I think it’s interesting that the 20th century became the age of the dystopian novel. That would seem counter-intuitive, given the dramatic advances in technology and wealth and prosperity that the greatest of all centuries brought us. But, then again, it was also the century of Chairman Mao, Stalin, Enver Hoxha and Pol Pot. And Hugo Chavez, lets not forget about Hugo Chavez (though the effects of his utopianism are only now rattling a world order which had thought it had seen the last of the idiocy).
It is said that Aldous Huxley wrote “Brave New World” as a parody of H. G. Wells’ utopian novels. If so, there’s certainly nothing funny about “Brave New World”. In his seminal work, he might have set the table for all dystopian writers to come – although that assertion is not settled, as there were a few before him already experimenting with the genre, if a genre it really is. “Brave New World” is set in the distant future when the world, under the careful management of a world government, controls its population through social engineering and drugs – and fear – leaving them happy (not joyful) but in the end banal and empty. Cogs in a machine, but not in the “Hunger Games” sort of way, our dystopianism in the 21st century has taken quite a dark turn indeed. “The 100”; “Resident Evil”; heck I even wrote a dystopian novel about socialist Venezuela in the not-too-distant future; I titled it “The Burning of San Porfirio” but it should probably have been titled “The Starving”.

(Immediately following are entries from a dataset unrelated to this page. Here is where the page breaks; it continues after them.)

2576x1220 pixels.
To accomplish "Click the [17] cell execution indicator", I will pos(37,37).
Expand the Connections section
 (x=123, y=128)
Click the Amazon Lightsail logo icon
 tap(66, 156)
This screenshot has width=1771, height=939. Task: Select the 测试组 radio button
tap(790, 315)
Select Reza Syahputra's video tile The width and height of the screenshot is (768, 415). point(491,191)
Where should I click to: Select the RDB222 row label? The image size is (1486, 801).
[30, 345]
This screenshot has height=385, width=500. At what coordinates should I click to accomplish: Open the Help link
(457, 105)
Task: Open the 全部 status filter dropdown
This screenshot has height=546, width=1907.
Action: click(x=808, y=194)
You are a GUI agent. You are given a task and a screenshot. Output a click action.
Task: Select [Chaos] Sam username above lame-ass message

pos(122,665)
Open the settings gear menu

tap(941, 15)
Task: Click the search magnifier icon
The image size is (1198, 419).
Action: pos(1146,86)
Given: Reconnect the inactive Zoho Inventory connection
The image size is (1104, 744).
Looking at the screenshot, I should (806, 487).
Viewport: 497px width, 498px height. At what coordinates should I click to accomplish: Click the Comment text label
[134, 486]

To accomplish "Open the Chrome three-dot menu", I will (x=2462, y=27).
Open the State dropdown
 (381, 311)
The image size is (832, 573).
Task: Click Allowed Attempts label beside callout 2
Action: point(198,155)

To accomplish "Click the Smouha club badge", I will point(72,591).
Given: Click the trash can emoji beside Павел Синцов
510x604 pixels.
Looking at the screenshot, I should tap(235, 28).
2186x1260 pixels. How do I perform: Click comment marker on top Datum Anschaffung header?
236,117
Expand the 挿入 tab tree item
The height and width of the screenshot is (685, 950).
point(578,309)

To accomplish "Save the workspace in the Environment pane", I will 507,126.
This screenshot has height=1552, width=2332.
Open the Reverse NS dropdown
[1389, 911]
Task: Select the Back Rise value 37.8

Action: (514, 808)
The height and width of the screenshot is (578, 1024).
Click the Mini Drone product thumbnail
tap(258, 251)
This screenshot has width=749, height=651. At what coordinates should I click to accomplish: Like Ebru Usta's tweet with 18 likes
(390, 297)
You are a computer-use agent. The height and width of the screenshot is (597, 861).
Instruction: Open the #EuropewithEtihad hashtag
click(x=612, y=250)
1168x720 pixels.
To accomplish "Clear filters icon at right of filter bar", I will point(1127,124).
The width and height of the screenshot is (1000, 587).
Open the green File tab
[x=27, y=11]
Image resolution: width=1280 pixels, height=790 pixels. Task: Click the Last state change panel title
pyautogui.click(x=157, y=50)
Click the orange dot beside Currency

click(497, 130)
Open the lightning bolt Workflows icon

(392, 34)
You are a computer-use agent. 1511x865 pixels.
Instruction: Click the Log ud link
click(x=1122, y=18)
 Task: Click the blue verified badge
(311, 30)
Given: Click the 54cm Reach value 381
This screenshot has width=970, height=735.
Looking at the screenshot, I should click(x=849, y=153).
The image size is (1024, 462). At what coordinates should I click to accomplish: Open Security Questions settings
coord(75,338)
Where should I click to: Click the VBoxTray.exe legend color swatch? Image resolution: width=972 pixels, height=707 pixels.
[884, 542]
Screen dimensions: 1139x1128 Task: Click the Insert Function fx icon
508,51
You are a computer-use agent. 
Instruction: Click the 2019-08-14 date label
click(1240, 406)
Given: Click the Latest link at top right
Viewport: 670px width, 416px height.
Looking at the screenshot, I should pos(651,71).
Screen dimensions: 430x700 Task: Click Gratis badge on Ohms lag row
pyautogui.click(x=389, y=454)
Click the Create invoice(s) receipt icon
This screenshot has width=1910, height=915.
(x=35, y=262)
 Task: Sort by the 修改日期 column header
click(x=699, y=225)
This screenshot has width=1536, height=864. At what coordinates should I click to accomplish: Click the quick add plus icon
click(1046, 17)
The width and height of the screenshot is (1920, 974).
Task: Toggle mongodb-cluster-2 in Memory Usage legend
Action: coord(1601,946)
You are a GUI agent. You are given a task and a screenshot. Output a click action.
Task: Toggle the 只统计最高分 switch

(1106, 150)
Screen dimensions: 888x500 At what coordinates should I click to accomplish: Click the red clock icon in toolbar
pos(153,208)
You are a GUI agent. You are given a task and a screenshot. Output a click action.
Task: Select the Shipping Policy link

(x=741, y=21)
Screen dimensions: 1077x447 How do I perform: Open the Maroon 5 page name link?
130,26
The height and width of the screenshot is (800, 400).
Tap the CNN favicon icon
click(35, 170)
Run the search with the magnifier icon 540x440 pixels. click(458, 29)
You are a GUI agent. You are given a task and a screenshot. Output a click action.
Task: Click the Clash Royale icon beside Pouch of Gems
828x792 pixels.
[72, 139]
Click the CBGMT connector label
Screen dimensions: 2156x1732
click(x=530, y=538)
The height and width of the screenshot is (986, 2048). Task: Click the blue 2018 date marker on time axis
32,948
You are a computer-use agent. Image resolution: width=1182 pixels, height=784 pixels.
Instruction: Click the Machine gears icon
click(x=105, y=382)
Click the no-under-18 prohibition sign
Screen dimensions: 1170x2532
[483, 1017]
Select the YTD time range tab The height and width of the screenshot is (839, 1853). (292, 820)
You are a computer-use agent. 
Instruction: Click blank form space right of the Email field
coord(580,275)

The lesson I got from Huxley’s masterpiece is that attempts by man to organize society to utopia will ultimately fail. A lesson I wish today’s utopians (often called “Democratic Socialists”, an Orwellian construct if ever there was one) would learn once and for all, so we can move on. Jesus once said “The poor you will always have with you.” This was not a condemnation of an angry God against a rebellious world, nor was it a recommendation to abandon our efforts to fight against war and misery. It was a reminder that, though we have the best intentions, we cannot succeed and our salvation is to be found in the struggle. A reminder that humanity is fundamentally flawed, and so too our solutions must be. And a call to the only utopia which exists, which will be in heaven. Huxley’s book surprised me in that it was deeply religious and the protagonist – the only man to stand against the planners’ ‘perfect order’ – did so because he wanted to suffer, to struggle, to feel uncertainty and sadness; because you have to feel these things if you will ever feel joy, victory and achievement. And he wanted to believe, to fill that place in his soul with something greater than himself and his petty carnal urges; to sit alone and contemplate ‘so great salvation’ and the savior who brought it to us.
There are many planners today, who believe we are only one technocratic “fix” away from a new utopia. They are part of the 9.9% – James Burnham’s ‘managerial elites’. They are dangerous, because while they believe they are creating Huxley’s “World State” where people are free from work and hunger to have limitless sex and take drugs with no hangovers; we now know from our experiences in the 20th century that their efforts will end in Gulags, death marches, famines and mass exodus. Humans are a messy lot; and a spontaneous order governs our behaviors which produces tremendous bounty but only if set free – any attempts to harness it, to plan it and to control it (and us) will lead to catastrophe.
To you, read “Brave New World” and think about the planners in your own life. Because there is a day coming when they will re-emerge in America, for they are already among us, and we must be ready for them.